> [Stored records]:
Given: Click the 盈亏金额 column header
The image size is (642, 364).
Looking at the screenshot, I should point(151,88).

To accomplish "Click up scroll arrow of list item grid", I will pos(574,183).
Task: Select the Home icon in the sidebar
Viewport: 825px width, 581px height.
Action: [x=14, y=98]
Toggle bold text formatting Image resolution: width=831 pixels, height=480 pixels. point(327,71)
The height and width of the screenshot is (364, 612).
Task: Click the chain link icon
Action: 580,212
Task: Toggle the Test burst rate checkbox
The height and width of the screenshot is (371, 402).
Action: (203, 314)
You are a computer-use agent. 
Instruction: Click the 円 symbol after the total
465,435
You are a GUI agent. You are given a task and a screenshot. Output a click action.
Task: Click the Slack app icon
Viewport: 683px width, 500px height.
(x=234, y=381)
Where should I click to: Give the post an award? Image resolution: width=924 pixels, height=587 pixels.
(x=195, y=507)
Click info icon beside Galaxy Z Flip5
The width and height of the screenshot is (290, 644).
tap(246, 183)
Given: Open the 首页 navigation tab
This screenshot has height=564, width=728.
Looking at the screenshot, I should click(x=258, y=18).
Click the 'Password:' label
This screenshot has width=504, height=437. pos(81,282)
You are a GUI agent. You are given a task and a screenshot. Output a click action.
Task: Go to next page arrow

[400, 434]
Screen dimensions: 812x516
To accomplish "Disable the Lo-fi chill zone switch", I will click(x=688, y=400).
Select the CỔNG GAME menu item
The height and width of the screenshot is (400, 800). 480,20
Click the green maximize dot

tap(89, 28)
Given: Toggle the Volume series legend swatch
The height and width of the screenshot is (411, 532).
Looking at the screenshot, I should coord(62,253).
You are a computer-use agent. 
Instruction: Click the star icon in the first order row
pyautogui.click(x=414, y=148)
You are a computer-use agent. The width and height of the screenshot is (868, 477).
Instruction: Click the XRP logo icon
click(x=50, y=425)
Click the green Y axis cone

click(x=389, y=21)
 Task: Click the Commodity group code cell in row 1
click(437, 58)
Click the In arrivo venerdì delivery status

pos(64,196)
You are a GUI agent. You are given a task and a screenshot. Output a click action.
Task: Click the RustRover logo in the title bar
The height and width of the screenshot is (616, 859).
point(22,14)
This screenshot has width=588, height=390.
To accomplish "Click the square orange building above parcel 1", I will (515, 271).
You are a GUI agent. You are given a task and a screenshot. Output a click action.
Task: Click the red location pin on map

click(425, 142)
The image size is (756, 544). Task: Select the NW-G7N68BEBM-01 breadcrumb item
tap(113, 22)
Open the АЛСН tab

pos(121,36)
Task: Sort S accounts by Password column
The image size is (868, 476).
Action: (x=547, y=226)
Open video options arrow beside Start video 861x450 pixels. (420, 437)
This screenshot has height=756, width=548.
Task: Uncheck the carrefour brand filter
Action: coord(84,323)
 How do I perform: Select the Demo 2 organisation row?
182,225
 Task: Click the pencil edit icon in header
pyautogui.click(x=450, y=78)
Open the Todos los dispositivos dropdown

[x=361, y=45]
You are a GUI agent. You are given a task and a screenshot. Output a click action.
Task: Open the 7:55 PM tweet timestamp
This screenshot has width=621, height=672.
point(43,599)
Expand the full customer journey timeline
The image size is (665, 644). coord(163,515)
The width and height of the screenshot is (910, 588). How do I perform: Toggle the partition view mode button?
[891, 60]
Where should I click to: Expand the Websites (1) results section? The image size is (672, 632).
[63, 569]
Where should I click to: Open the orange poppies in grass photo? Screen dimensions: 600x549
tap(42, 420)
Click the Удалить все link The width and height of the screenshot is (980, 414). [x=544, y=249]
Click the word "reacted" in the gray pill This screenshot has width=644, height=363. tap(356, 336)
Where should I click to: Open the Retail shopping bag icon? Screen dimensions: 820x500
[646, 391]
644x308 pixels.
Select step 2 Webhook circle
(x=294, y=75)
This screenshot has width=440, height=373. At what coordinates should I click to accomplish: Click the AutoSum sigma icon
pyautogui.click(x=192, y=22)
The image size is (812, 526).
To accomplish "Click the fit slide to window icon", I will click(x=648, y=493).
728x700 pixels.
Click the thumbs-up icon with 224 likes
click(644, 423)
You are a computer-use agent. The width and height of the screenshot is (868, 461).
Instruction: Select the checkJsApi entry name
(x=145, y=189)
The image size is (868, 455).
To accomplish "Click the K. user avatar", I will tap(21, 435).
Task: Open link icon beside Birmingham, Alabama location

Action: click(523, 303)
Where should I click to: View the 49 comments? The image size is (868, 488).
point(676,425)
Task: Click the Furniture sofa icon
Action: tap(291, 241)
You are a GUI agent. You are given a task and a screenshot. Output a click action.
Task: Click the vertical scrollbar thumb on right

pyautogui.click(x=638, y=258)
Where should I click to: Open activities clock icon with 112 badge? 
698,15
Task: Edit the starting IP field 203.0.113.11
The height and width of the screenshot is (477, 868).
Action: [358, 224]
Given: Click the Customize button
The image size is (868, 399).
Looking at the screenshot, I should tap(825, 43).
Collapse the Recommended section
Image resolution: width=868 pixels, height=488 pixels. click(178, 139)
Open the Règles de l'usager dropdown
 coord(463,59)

> [What the task requires]: Nothing should be returned except the lines from the first line of the data above through the line with "Given: Toggle the Volume series legend swatch", each one exact.

> [Answer box]:
Given: Click the 盈亏金额 column header
The image size is (642, 364).
Looking at the screenshot, I should point(151,88).

To accomplish "Click up scroll arrow of list item grid", I will pos(574,183).
Task: Select the Home icon in the sidebar
Viewport: 825px width, 581px height.
Action: [x=14, y=98]
Toggle bold text formatting Image resolution: width=831 pixels, height=480 pixels. point(327,71)
The height and width of the screenshot is (364, 612).
Task: Click the chain link icon
Action: 580,212
Task: Toggle the Test burst rate checkbox
The height and width of the screenshot is (371, 402).
Action: (203, 314)
You are a computer-use agent. 
Instruction: Click the 円 symbol after the total
465,435
You are a GUI agent. You are given a task and a screenshot. Output a click action.
Task: Click the Slack app icon
Viewport: 683px width, 500px height.
(x=234, y=381)
Where should I click to: Give the post an award? Image resolution: width=924 pixels, height=587 pixels.
(x=195, y=507)
Click info icon beside Galaxy Z Flip5
The width and height of the screenshot is (290, 644).
tap(246, 183)
Given: Open the 首页 navigation tab
This screenshot has height=564, width=728.
Looking at the screenshot, I should click(x=258, y=18).
Click the 'Password:' label
This screenshot has width=504, height=437. pos(81,282)
You are a GUI agent. You are given a task and a screenshot. Output a click action.
Task: Go to next page arrow

[400, 434]
Screen dimensions: 812x516
To accomplish "Disable the Lo-fi chill zone switch", I will click(x=688, y=400).
Select the CỔNG GAME menu item
The height and width of the screenshot is (400, 800). 480,20
Click the green maximize dot

tap(89, 28)
Given: Toggle the Volume series legend swatch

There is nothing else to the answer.